Students of the Leiden University master Computer Science are the first students in the world that have been educated in programming with a quantum computer. ‘With this system, it is finally possible to solve complex real-life problems of society.‘

Zeros and ones as well

‘Quantum physics is actually not that difficult’, says teacher of the course Florian Neukart. ‘Computer scientists quickly learned enough about it to be able to exert quantum effects for computation. If we represent a quantum bit in terms of electron spin, then spin-up would be state 0 and spin-down state 1. Those zeros and ones we already know from classical computers, but one advantage of a quantum computer is that every bit – a qubit - can take up 0 and 1 at the same time. This is the reason a quantum computer can be more powerful than a classical computer. In a classical computer, it is always 0 or 1.’

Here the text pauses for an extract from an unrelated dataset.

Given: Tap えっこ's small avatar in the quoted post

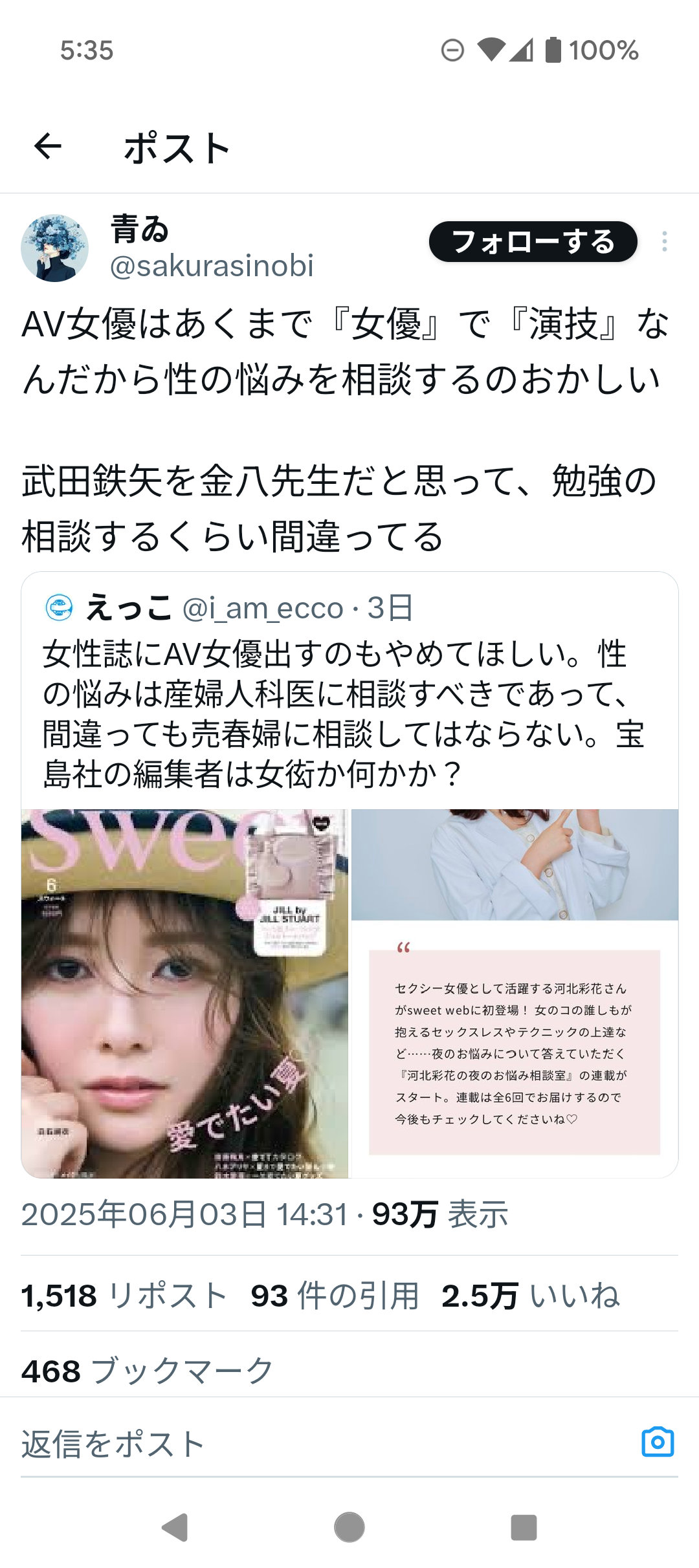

Lots of calculations at a time

So the number of calculations a quantum computer can perform at a certain moment, is way bigger than in a classical computer. Neukart: ‘We have been working with the quantum computer of the company D-Wave. As of now, they have 2000 qubits in place. It makes it possible to do 2 to the power of 2000 function evaluations at any moment. A classical computer would have to calculate all possible configurations sequentially, which may be impossible in finite time.’

Solve real-life problems

‘The great advantage of being able to do so many calculations at the same time, is that you can finally perform the complex tasks that you come across in society. Regarding the D-Wave system, the students have worked on questions such as image classification. As the set-up of the course was more practical than the old theoretical lectures of quantum computing, the students got a better understanding of how you can solve real-life problems with a quantum computer.'

‘It is going fast in this profession’

The German computer scientist Florian Neukart is working at Volkswagen in San Francisco. Once a year he gives the course Quantum computer science to master students of Computer Science at Leiden University. ‘This is the first time that I am using the software libraries for accessing the local solvers provided by D-Wave this way and that I have the students program something on it. Up to last year, I was not 100% convinced that one could solve our optimization problems with it. But after having gained some hand on experience with the system, I changed my mind. That is how fast it is going in this profession.’

Few in the field

In his course, Neukart is using the local solver: a local system for solving optimisation problems, which performs the same tasks as does the quantum computer. 'But slower, of course. D-Wave has given us permission to use their simulator. You could call that extraordinary. One D-Wave system costs 15 million dollars. Outside D-Wave’s lab there are only three installed in the field. One of those, for example, is at the Quantum Artificial Intelligence Lab run by Google, NASA and USRA. At Volkswagen, we are submitting our data through the internet and are paying by the hour. But the internet is an open system, so we don’t want to use real data of our customers.’ Laughing: ‘Indeed, I would love to have a D-Wave’.